Czujesz po tym dzisiejszym meczu, że odzyskaliście rytm, którego mogło troszeczkę brakować po przerwie na kwalifikacje olimpijskie?

To jest ciężkie pytanie, bo myślę, że terminarz rozgrywek nam sprzyja. Wprowadzaliśmy się w rytm ligowy w meczu z Tomaszowem Mazowieckim i Bydgoszczą, która nie jest potentatem w lidze, choć ostatnio wygrali pierwsze spotkanie i sprawili niespodziankę. Mam wrażenie, że liga powoli dała nam się rozpędzić i po tym dzisiejszym zwycięstwie wrócimy już na właściwe tory i będziemy dążyć do naszego celu.

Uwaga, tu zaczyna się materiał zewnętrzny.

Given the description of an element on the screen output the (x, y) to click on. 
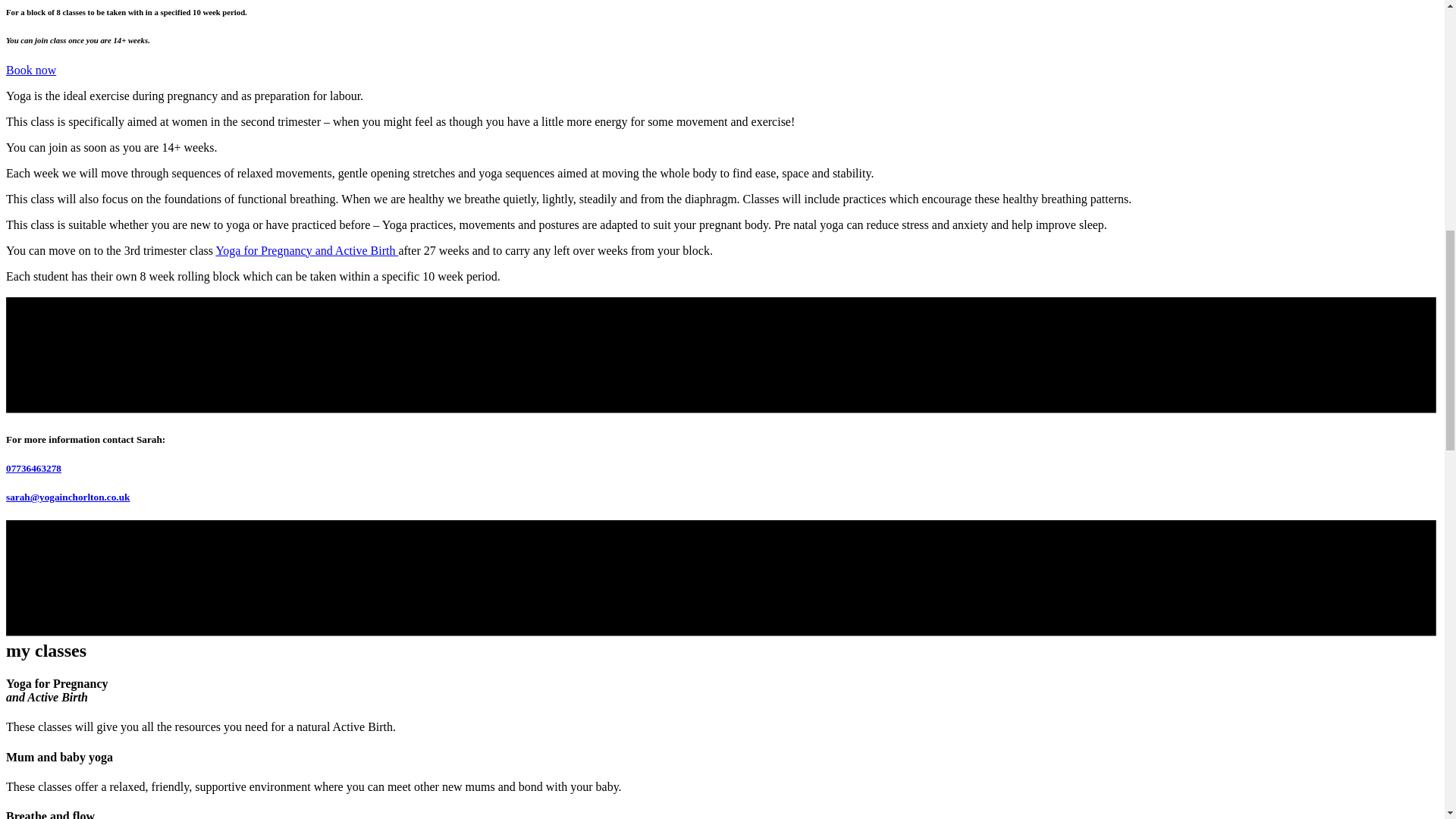
Book now (30, 69)
07736463278 (33, 468)
Yoga for Pregnancy and Active Birth (306, 250)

Dużo macie w swoich rękach, ale też tak jak mówisz – dobrze działają na was te zewnętrzne czynniki jak na przykład porażki Zaksy i wasz zespół ma teraz w miarę bezpieczną sytuację w tabeli.

Teoretycznie tak, ale dalej liczą się punkty, których mamy jednie o dwa więcej niż kędzierzynianie. Cały czas trzeba uciekać w tej stawce, ale najważniejsze będą takie mecze jak dziś. Wiadomo, że każdy z nas straci jeszcze parę punktów po drodze, bo liga jest długa i nieprzewidywalna.

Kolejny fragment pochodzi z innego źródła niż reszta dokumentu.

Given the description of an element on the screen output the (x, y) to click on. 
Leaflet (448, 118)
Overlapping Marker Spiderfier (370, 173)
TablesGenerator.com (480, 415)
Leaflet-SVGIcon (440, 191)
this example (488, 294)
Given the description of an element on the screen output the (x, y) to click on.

Pierwsze miejsce w tabeli daje wam pewność swoich umiejętności, ale drzemie w was jeszcze potencjał i jeszcze nie pokazaliście wszystkiego…

Oby. Jeszcze się o tym przekonamy, ale najlepsze mecze dopiero przed nami.

W środę gracie w Lidze Mistrzów z Beneficą Lizbona. Pierwsze starcie nie poszło wam najlepiej. Jaką macie teraz strategię na ten zespół, by ich pokonać i aby utrzymać drugie miejsce w Lidze Mistrzów, bo ono daje szansę na grę w dalszej fazie.

Chcemy wyjść na boisko i zagrać jak najlepiej. Wychodzimy na każdy mecz żeby zaprezentować się jak najlepiej i żeby zwyciężać. Mam nadzieję, że w środę pokażemy dobrą siatkówkę i wygramy.